_Exercise requirements:_
Within the records below, find each line with the word "browser" and copy it out.

_Exercise data:_

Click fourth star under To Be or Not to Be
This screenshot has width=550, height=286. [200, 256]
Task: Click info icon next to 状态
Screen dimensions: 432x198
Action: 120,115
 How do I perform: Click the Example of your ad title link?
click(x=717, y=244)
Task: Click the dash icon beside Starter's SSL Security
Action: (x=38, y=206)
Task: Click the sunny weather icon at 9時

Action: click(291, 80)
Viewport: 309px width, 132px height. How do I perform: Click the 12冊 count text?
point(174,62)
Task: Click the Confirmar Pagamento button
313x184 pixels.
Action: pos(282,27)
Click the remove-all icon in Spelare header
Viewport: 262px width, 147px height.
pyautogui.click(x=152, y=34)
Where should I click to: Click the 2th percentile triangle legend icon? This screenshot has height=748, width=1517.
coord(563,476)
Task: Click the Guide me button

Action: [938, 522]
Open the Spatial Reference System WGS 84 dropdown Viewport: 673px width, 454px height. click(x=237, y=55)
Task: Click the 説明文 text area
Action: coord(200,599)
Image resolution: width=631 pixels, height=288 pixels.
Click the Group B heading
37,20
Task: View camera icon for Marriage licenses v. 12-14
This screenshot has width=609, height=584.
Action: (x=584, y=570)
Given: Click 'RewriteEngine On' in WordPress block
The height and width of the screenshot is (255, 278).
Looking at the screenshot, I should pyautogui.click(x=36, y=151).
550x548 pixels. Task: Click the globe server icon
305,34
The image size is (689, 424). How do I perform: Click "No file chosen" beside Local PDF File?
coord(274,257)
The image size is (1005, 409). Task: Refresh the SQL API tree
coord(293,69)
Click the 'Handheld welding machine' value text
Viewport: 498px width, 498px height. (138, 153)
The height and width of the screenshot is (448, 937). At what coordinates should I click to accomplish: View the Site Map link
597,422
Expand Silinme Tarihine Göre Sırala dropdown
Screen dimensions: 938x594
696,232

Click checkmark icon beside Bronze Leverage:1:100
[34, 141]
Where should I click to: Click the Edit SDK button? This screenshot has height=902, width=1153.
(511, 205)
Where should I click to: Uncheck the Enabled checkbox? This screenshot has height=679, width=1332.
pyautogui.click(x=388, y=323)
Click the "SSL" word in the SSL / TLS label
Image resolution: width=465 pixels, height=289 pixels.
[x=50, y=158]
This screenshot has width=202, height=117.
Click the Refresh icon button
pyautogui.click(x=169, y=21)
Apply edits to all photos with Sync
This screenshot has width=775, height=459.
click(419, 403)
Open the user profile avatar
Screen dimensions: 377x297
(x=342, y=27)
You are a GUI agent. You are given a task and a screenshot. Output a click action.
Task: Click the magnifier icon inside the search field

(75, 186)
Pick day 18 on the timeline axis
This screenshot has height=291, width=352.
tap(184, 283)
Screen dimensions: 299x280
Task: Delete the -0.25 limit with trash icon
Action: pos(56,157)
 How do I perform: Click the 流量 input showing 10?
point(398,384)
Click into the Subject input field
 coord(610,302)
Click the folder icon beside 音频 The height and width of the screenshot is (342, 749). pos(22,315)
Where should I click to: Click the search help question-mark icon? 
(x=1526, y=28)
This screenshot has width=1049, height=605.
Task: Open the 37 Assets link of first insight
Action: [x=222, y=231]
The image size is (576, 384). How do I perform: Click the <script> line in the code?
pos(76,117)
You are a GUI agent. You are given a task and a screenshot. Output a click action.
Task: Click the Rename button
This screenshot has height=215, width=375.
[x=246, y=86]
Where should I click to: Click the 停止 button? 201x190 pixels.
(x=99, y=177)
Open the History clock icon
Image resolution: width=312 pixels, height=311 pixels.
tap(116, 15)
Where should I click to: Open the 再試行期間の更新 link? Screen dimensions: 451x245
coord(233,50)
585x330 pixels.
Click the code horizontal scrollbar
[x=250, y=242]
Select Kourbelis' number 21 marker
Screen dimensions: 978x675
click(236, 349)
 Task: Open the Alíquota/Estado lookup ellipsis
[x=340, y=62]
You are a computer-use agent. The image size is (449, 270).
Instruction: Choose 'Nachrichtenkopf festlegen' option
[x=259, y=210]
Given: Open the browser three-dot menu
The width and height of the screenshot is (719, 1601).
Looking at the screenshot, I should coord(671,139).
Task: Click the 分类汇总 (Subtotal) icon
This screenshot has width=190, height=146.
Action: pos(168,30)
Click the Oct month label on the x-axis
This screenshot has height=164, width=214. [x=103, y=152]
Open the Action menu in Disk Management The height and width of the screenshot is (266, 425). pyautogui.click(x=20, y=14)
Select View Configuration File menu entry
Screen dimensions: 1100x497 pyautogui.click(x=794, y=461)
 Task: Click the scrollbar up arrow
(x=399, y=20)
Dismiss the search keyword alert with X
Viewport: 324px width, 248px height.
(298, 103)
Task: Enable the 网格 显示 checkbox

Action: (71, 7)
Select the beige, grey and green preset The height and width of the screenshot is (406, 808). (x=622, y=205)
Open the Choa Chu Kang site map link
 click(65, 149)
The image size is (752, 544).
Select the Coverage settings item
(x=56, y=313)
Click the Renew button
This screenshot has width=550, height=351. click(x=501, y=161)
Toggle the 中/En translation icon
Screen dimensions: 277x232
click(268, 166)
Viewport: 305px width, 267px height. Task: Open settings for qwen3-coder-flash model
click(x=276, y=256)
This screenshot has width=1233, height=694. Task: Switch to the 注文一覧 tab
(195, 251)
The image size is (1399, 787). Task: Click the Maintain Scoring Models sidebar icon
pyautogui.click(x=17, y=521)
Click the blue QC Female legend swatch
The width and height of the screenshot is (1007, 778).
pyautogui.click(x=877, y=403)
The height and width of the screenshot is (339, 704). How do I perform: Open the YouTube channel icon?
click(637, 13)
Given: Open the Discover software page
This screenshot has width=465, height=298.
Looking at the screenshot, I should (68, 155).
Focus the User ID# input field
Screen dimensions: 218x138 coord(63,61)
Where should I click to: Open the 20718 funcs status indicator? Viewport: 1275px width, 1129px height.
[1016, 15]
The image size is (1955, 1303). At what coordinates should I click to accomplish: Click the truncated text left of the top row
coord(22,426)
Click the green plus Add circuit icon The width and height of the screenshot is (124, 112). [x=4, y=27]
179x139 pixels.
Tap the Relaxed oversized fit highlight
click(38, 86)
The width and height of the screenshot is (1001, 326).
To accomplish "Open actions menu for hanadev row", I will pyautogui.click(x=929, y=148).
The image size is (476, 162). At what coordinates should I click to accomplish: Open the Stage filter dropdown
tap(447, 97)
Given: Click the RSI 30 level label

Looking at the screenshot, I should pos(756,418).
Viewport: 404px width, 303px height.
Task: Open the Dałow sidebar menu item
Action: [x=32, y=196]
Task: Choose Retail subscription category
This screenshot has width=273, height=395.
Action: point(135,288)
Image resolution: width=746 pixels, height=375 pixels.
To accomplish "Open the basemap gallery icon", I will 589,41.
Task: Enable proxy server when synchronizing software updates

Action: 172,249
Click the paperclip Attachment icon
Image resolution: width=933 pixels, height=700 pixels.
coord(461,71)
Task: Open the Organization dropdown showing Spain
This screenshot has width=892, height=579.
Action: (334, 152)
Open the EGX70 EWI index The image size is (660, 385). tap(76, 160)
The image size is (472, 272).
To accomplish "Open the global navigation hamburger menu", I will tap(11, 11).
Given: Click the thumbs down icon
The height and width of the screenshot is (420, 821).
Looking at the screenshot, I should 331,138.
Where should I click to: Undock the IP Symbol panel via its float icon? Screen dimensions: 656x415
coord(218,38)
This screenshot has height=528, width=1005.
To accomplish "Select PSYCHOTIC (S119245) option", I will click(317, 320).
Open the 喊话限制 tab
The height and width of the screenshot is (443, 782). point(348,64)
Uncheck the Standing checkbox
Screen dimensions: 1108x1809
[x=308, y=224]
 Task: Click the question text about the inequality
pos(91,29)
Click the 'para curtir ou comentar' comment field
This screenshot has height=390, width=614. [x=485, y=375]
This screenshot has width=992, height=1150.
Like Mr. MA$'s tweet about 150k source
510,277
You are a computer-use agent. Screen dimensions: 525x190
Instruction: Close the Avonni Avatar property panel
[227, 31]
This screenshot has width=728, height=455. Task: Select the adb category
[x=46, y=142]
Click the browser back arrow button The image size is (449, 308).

_Solution for this problem:_
Given: Open the browser three-dot menu
Click the browser back arrow button The image size is (449, 308).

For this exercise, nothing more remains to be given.